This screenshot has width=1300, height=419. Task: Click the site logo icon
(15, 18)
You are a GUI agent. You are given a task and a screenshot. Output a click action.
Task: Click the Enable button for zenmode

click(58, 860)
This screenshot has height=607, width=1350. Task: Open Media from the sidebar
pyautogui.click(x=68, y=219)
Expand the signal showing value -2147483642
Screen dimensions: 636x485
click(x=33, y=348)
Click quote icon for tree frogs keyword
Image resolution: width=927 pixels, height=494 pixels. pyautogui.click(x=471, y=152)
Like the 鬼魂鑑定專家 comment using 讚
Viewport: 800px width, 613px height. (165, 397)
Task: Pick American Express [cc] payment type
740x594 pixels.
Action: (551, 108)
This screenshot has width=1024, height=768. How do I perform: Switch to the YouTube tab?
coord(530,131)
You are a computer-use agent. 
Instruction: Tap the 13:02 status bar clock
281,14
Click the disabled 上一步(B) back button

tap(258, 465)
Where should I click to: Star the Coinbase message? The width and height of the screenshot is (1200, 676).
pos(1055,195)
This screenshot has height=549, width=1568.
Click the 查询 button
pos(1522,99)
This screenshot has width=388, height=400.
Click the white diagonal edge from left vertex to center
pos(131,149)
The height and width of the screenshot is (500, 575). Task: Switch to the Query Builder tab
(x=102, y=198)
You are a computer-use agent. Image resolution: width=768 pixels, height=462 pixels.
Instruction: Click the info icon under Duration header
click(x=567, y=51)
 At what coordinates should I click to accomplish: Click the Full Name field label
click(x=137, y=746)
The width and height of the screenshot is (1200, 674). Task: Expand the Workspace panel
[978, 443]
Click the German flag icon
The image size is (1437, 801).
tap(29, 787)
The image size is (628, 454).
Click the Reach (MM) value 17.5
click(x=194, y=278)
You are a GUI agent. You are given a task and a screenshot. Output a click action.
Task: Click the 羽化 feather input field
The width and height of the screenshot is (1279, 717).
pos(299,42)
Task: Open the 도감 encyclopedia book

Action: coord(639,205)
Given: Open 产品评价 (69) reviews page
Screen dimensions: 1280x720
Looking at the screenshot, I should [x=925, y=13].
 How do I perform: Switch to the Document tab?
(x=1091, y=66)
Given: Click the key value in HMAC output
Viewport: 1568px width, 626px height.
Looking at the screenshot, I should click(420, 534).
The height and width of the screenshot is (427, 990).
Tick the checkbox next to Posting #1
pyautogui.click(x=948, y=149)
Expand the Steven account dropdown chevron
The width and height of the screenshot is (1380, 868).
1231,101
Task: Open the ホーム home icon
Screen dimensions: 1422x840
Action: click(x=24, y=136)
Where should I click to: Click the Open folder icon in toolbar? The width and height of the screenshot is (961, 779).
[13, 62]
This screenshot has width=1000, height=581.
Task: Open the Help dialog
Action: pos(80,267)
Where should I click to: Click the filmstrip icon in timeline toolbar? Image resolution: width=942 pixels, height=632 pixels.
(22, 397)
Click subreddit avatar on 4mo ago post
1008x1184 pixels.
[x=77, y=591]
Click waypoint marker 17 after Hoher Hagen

━━━━━━━━━━━━━━━━━━━━

Exercise aim:
Find how many lines in the material above hold the word "agent", then reply with only that figure.

Response area:
4